Hong Kong: Major Chinese real estate companies are renting more of the apartments they develop as they respond to President Xi Jinping's demand that China should produce homes to live in not to speculate on.
But currying favour with authorities who want to provide affordable housing to maintain stability in the property sector comes at a cost as the developers will make little, if any, initial return from renting.
The net yields on rental properties for the biggest developers are only 5-6 per cent, and for smaller firms with higher costs they may even be negative, according to the developers and real estate analysts.
By contrast, the profit margins on properties that are sold have usually been clear for all to see - averaging in the 20-30 per cent range in recent years.
It isn’t just Xi and the central government that has been piling the pressure on the real estate developers.
Many cities started imposing restrictions on land sales last year, forcing developers to build some homes to rent rather than sell, making the properties much less lucrative and higher risk for companies. Not only are the companies looking at lower returns on the developments but they also have the balance sheet risks of continuing to own them.
This is all, in turn, set to speed up market consolidation and joint bidding as companies share the costs.
Vanke, the country's No.2 developer by sales and one of the early comers to the rental market, plans to double the number of apartments it is renting out to 200,000 in 2018.
Rental apartments "are not supposed to make a lot of money in the first place," China Vanke Chairman Yu Liang said at an earnings conference late last month, adding that there has to be a balance between rental and sale markets.
He said that the rental market could be profitable in the longer term if the authorities put sufficient supportive policies in place. Local governments have recently been offering preferential lending rates and new fund-raising channels such as corporate bonds and securitisation to help the rental business.
Clearly, though, the demand is there. L+Research Institute, the research unit of real estate agent Lianjia, estimated the number of tenants will reach 230 million in 2025, up from 160 million in 2015. It sees the total rental value of the Chinese market rising to 2.9 trillion yuan ($460 billion) in 2025 from 1 trillion yuan in 2015.

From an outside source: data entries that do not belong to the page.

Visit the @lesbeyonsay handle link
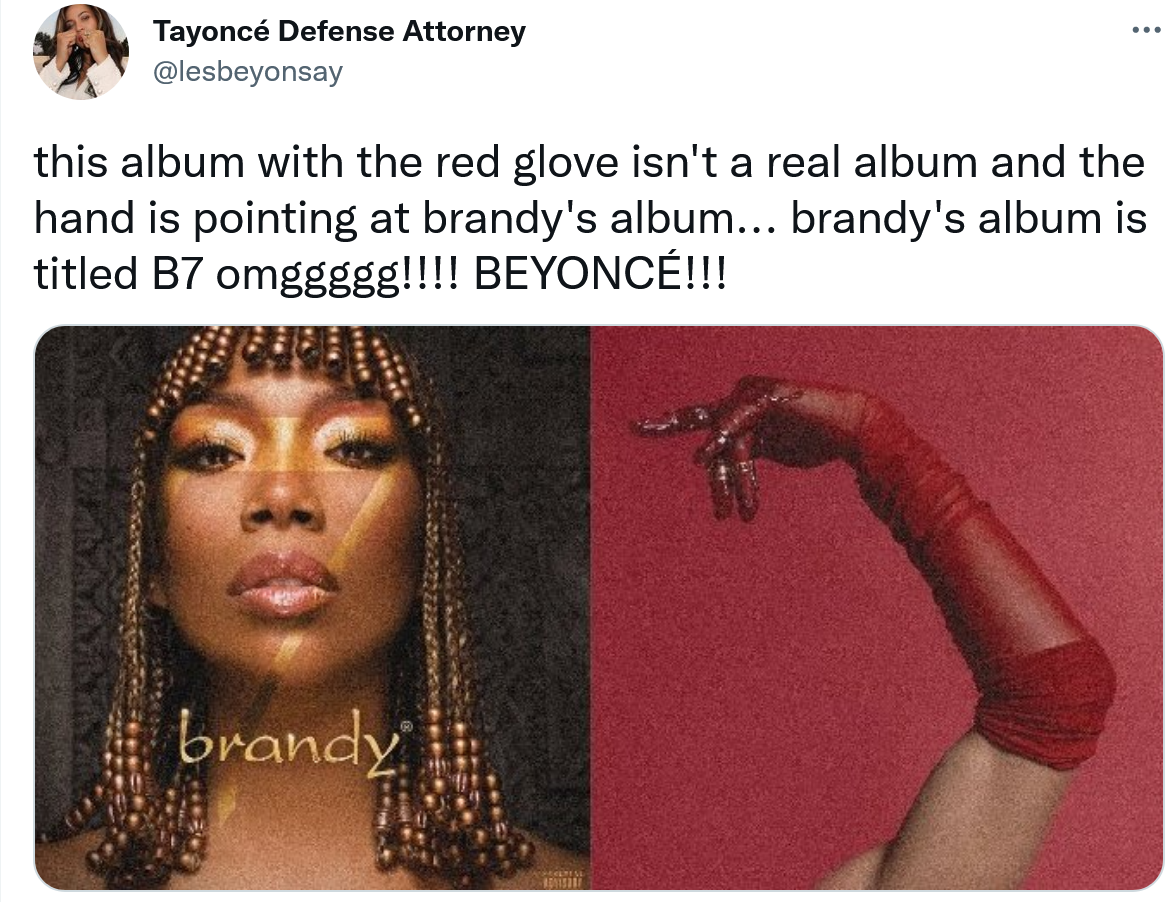This screenshot has width=1176, height=902. pos(248,72)
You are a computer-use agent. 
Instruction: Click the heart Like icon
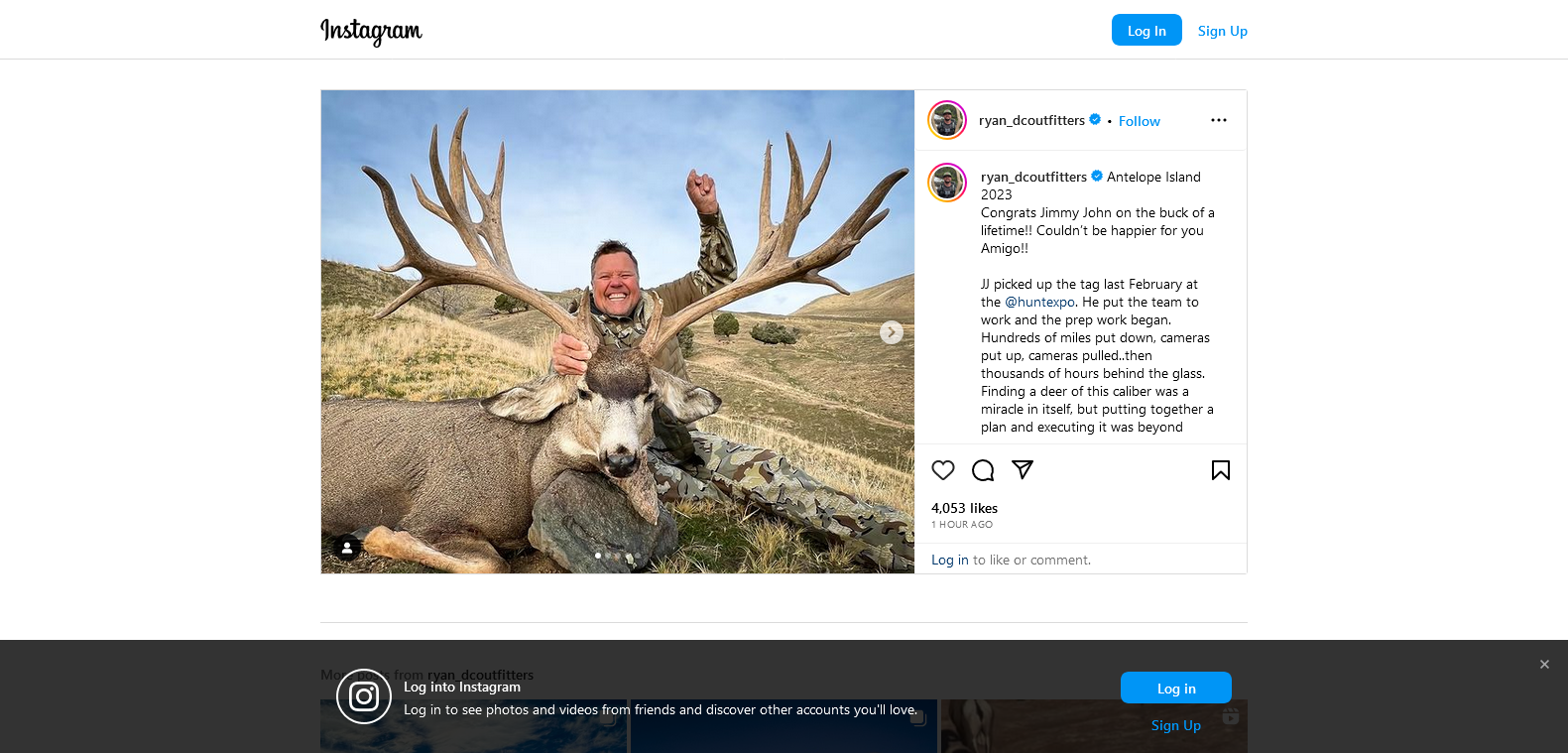943,470
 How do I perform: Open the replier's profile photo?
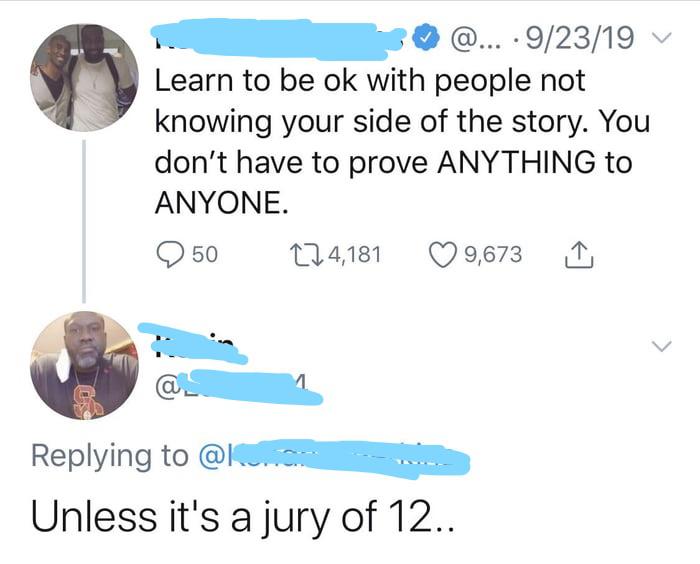84,366
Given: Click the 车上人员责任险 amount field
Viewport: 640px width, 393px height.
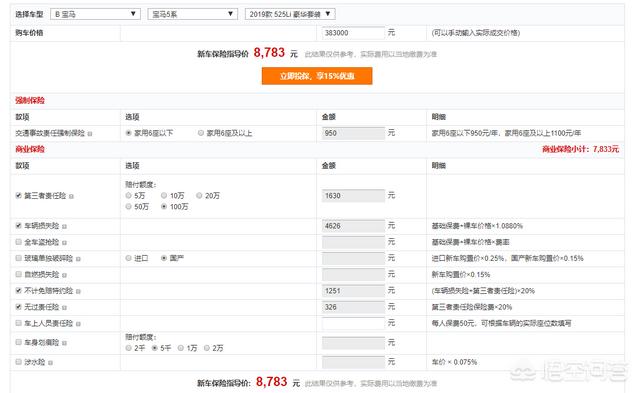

Lianjia also said the number of rental apartments in China grew 40 per cent in 2017, compared to growth of less than 15 per cent in 2015.
China's largest developer by sales, Country Garden Holdings, which set up a rental business unit late last year and laid out an aggressive plan to own 1 million rental apartments in three years, told reporters that the business is "tough" for companies just getting started in the rental sector.
Profitability from rental property is lower than from sales, the company’s Chief Financial Officer Bijun Wu said at a media lunch in February. "But under government support, it will become a common business for the industry."
Not only does it take longer to collect cash from rental housing, targeting young professionals with limited incomes means landlords can't always charge the higher rents they would like, the developers and analysts say.
Developers, such as Vanke, are mostly leasing or buying under-utilised assets such as hotels, offices and warehouses and redeveloping them into rental units as that way the returns are much higher than they would get if they bought land and built new developments.
Vanke told Reuters last year that the gross profit margin on the redevelopment work was in the 20-30 per cent range, which is in line with its gross profit margin of 26.2 per cent for its property development business in 2017.
For rental apartments built from scratch, the average cost for Vanke is 300,000 yuan ($47,708.41) per unit, according to analysts, so with average rental income of 3,000 yuan a month it would take 8.3 years to pay back excluding any interest cost.
The net yield for Vanke on the rental apartments is around 5 to 6 per cent, but for developers with smaller scale it would be lower.
"Initial yield for the business is around 4 per cent, but in some bad cases it could just be breakeven" said CLSA analyst Nicole Wong. "If it reaches a big scale, developers can strike a good income, and also profit from a spin-off later on... the leveraged return can then reach 8 to 9 per cent."
The developers, though, are working on ways to pull in more investors.
Country Garden obtained regulatory approval last month to launch 10 billion yuan ($1.6 billion) worth of quasi-Real Estate Investment Trusts (REITs), China's largest such issue so far, for its rental housing projects.
Vanke said on Monday it plans to raise up to 8 billion yuan from the sale of rental housing bonds, while Beijing-based developer Longfor Properties last month sold 3 billion yuan of such bonds, the first issue of its kind in China.
While not all developers' plans are as aggressive as these behemoths, they are still showing the kind of commitments needed to keep the authorities on side, property analysts say.
"Some developers are doing it to show support for government policy; their project volume is not large in each city, but that small cashflow shortfall will help to get a good relationship with the city governments in the long run," RHB Research analyst Toni Ho said.
Last month, state-owned China Overseas Land & Investment Ltd said it will launch 3,000 to 5,000 rental units a year while Sino-Ocean Group said it is targeting 100,000 rental units in 2020, up from 1,000 now.
"It's only a start for us and not our major business yet, but we'll actively make efforts," Sino-Ocean chairman Li Ming said.